MATERIALS PROVIDED:

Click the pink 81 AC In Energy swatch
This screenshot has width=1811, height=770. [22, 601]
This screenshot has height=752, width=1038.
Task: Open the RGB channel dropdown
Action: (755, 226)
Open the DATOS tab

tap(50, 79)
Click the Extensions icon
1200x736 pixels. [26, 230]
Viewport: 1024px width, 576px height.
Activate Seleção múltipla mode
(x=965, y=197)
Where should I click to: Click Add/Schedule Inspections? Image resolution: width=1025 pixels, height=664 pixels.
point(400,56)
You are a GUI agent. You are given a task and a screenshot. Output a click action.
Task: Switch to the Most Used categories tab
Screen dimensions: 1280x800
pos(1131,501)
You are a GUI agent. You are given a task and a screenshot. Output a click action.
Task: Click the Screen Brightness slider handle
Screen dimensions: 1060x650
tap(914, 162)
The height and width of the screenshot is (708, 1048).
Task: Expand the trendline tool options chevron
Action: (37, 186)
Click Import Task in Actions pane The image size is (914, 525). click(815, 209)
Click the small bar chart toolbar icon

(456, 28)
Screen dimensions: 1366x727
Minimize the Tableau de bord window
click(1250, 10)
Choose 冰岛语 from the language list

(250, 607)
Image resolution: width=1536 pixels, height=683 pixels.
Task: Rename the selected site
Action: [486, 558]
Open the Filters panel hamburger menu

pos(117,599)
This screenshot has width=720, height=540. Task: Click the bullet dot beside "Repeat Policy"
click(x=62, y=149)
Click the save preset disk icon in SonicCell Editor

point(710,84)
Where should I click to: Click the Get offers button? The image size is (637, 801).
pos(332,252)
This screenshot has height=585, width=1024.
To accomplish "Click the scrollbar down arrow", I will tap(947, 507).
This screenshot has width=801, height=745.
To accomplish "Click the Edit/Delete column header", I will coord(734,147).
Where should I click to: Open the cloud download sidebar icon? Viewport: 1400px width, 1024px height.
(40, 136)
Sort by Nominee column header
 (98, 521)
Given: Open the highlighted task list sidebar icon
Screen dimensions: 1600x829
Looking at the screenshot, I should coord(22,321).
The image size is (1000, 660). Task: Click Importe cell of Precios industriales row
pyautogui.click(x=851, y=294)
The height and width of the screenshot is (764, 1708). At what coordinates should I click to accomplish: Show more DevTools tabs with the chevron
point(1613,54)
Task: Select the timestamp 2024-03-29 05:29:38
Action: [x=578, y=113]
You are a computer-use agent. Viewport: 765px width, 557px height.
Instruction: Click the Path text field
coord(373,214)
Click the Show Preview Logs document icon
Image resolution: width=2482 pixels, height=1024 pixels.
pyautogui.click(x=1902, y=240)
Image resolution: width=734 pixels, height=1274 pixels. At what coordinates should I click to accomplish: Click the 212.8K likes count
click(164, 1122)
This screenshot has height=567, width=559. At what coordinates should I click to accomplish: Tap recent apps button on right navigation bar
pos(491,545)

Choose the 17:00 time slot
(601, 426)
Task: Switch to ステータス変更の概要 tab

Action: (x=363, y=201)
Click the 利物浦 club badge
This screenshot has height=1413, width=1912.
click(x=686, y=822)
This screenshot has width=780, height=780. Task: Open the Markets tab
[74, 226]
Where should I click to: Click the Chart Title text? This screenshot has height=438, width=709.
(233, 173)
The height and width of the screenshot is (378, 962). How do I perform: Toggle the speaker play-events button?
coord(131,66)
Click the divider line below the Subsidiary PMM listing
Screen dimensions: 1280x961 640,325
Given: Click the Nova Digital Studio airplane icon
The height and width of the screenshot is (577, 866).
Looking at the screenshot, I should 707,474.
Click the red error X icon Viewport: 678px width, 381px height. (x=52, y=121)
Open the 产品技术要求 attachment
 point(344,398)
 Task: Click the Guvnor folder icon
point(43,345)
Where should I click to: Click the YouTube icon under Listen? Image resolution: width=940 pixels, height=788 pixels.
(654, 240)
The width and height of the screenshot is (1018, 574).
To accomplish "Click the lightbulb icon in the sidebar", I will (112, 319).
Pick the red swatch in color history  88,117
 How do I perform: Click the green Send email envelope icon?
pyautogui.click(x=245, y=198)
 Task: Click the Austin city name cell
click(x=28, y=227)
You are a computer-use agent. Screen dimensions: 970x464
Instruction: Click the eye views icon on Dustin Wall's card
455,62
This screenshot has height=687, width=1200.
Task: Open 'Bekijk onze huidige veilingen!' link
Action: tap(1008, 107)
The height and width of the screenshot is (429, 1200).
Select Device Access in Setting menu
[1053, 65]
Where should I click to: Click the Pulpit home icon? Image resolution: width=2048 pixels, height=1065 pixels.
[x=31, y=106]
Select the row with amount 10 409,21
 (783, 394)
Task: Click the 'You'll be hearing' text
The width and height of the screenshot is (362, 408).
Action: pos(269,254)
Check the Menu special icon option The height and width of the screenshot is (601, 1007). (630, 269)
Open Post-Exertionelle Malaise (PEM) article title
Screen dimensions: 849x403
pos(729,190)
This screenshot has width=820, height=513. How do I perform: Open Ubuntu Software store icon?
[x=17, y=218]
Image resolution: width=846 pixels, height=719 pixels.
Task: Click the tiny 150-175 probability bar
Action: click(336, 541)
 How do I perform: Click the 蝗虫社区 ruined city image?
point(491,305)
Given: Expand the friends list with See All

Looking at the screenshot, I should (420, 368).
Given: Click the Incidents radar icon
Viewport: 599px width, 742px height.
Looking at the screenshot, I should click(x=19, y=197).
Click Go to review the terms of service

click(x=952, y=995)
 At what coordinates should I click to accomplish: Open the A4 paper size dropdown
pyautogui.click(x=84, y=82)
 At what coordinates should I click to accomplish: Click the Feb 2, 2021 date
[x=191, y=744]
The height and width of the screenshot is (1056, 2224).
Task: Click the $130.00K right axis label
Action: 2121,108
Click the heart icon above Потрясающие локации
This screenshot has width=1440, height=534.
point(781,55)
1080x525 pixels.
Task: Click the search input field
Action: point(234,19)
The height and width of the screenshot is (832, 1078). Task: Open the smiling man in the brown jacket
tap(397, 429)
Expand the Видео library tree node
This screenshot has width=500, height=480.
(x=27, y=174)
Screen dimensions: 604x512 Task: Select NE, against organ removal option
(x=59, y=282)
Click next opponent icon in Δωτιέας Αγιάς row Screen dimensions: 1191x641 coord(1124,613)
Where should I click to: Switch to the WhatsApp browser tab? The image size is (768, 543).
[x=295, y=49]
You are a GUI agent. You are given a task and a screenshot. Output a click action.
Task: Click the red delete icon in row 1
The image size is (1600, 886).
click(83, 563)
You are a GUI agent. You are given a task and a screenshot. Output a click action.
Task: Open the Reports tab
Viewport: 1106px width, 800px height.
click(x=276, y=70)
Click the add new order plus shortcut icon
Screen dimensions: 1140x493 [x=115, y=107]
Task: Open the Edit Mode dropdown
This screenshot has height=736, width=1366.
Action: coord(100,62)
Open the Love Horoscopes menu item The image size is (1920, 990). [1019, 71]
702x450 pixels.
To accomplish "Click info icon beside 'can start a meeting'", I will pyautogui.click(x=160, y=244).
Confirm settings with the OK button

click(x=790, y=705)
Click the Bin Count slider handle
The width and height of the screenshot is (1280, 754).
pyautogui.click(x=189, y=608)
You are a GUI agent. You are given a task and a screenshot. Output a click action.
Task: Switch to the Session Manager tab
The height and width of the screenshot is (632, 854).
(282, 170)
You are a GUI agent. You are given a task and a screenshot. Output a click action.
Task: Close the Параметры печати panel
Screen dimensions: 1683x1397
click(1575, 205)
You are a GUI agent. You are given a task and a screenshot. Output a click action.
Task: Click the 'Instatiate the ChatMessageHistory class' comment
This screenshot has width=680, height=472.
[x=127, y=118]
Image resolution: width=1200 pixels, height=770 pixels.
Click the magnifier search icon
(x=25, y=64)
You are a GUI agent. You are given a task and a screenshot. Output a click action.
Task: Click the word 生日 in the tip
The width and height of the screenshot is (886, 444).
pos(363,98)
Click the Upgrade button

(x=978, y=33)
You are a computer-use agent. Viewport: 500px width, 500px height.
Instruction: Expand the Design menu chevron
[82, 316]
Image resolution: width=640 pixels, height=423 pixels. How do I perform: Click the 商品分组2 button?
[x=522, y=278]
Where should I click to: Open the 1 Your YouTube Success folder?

WORK ITEM: The line above containing "Screen dimensions: 1600x829", the line containing "Pick the red", and every line between them are to be transcribed exactly; no other line is wanted.

ANSWER SECTION:
Screen dimensions: 1600x829
Looking at the screenshot, I should coord(22,321).
The image size is (1000, 660). Task: Click Importe cell of Precios industriales row
pyautogui.click(x=851, y=294)
The height and width of the screenshot is (764, 1708). At what coordinates should I click to accomplish: Show more DevTools tabs with the chevron
point(1613,54)
Task: Select the timestamp 2024-03-29 05:29:38
Action: [x=578, y=113]
You are a computer-use agent. Viewport: 765px width, 557px height.
Instruction: Click the Path text field
coord(373,214)
Click the Show Preview Logs document icon
Image resolution: width=2482 pixels, height=1024 pixels.
pyautogui.click(x=1902, y=240)
Image resolution: width=734 pixels, height=1274 pixels. At what coordinates should I click to accomplish: Click the 212.8K likes count
click(164, 1122)
This screenshot has height=567, width=559. At what coordinates should I click to accomplish: Tap recent apps button on right navigation bar
pos(491,545)

Choose the 17:00 time slot
(601, 426)
Task: Switch to ステータス変更の概要 tab

Action: (x=363, y=201)
Click the 利物浦 club badge
This screenshot has height=1413, width=1912.
click(x=686, y=822)
This screenshot has width=780, height=780. Task: Open the Markets tab
[74, 226]
Where should I click to: Click the Chart Title text? This screenshot has height=438, width=709.
(233, 173)
The height and width of the screenshot is (378, 962). How do I perform: Toggle the speaker play-events button?
coord(131,66)
Click the divider line below the Subsidiary PMM listing
Screen dimensions: 1280x961 640,325
Given: Click the Nova Digital Studio airplane icon
The height and width of the screenshot is (577, 866).
Looking at the screenshot, I should 707,474.
Click the red error X icon Viewport: 678px width, 381px height. (x=52, y=121)
Open the 产品技术要求 attachment
 point(344,398)
 Task: Click the Guvnor folder icon
point(43,345)
Where should I click to: Click the YouTube icon under Listen? Image resolution: width=940 pixels, height=788 pixels.
(654, 240)
The width and height of the screenshot is (1018, 574).
To accomplish "Click the lightbulb icon in the sidebar", I will (112, 319).
Pick the red swatch in color history  88,117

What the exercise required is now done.